I keep a picture of us on my phone so each time I touch my screen I see your face. It was that time you were playing Candy Crush on my iPad and I was leaned over with my head on your shoulder. I would always jump in and swipe a move and you never got mad. :)

Austin seems closer to me now. I guess he's come to realize how fragile life is and that we truly do need to spend time with those we love. Jeremy doesn't say much. Maddie still consistently tells me that my parents are dead...it's her way of dealing. Jacob doesn't say much about you anymore, but don't worry, I'll always have pics to share with him. But still, pictures will never do justice to your presence. Oh, how I miss you so.

It feels like it was a different life back then, the three of us - you, me, and mom.
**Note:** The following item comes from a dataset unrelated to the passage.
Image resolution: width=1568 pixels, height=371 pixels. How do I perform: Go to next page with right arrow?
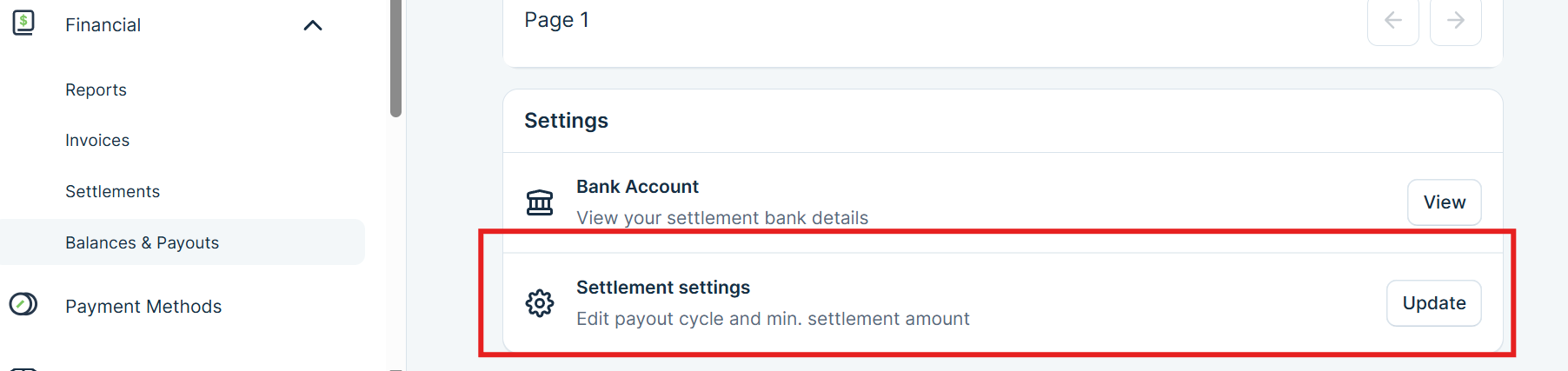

I miss that life. I miss those sounds, the smells, and the experiences of it all. I'm so far from that place right now, so far from who I was back then. Life has insisted on moving forward while I've tried to cling to broken bits of memories. 

I should be making plans to come and see you this summer. I don't understand this life and all it's pain. I sometimes forget what the real purpose of it all is, but somehow through it all, I went a day without crying. I almost made it two until I started typing this post then the tears came and Maddie asked again, "are you happy or sad, Momma?"

I love you, Papa, and somehow I now know there will come days when the pain isn't so bad, and when I'll make it more days without feeling so lost and afraid.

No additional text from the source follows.